Figure 1: Methods to measure visual acuity and visual evoked potentials (A) The PopCSF test for visual acuity involves searching and touching (popping) moving Gabor patches (bubbles) with varying spatial frequencies, which can appear at any location on a tablet display.21 The physical spatial frequency of the gratings is adjusted dynamically for viewing distance through real-time head-tracking with the tablet’s front-facing TrueDepth camera. (B) data were collected by seating the participant in a comfortable chair at 55 cm from a 65° wide screen and presenting 2 s segments of time-varying (flickering) stimuli embedded in child-friendly cartoons.
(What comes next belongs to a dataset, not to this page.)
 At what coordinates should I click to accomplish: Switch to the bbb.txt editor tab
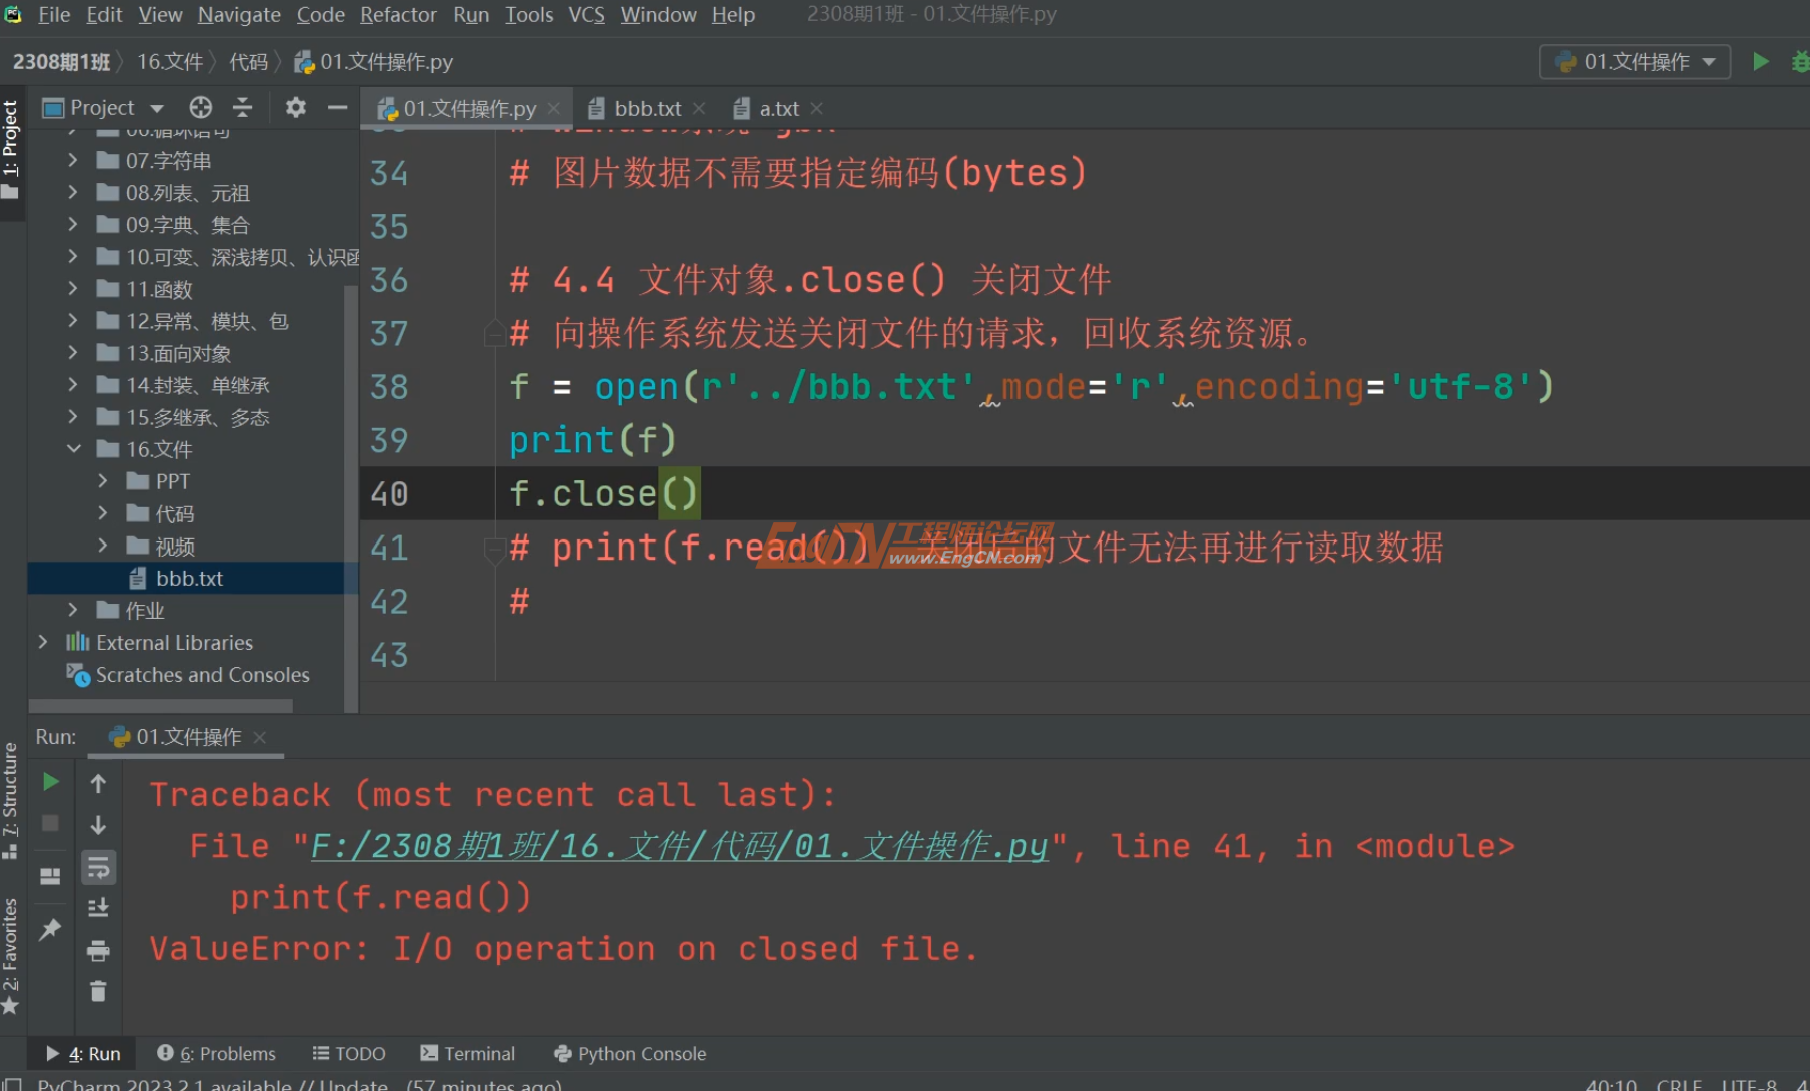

Our analysis focused on ssVEP responses to full-screen black-and-white flicker. ssVEP responses to grating stimuli with various spatial frequencies are in the appendix (pp 8–9). CSF=contrast sensitivity function. ssVEP=steady-state visual evoked potential. This is an open access article under the CC BY-NC-ND license (http://creativecommons.org/licenses/by-nc-nd/4.0/), entitled: Gene therapy in children with AIPL1-associated severe retinal dystrophy: an open-label, first-in-human interventional study, by Michaelides. M et al, Lancet 2025; 405: 648–57).
In their report in The Lancet, results showed that at a mean of 3.5 years (range 3.0-4.1) after intervention, the visual acuities of the treated eyes had improved to a mean of 0.9 logMAR (range 0.8-1.0), while visual acuities before the intervention were equivalent to 2.7 logMAR. In contrast, the visual acuities of the untreated eyes became unmeasurable at the final follow-up of the study. Compelling evidence of measurements, available through video recordings may be viewed through The Lancet paper: https://www.thelancet.com/journals/lancet/article/PIIS0140-6736(24)02812-5/fulltext
In their report, researchers based in UCL Institute of Ophthalmology, University College London and the Centre and the Gene Therapy and Regenerative Medicine, King’s College, London, stated that their results was the first human clinical study to evaluate gene therapy for AIPL1-related retinal dystrophy. They commented that, “before intervention, the children’s visual function was limited to perception of light; all were legally blind from birth. 3–4 years after treatment, the visual acuities of their treated eyes had improved substantially. In contrast, the visual acuity of the children’s untreated contralateral eye showed no improvement.” Consequently, the clinicians are now administering sequential bilateral gene therapy to affected young children “under a Specials Licence and exploring the feasibility of making the product more widely available. This could mean an improvement in neurodevelopment and social behaviour and provide lifelong psychosocial benefit for children affected by this retinal dystrophy.”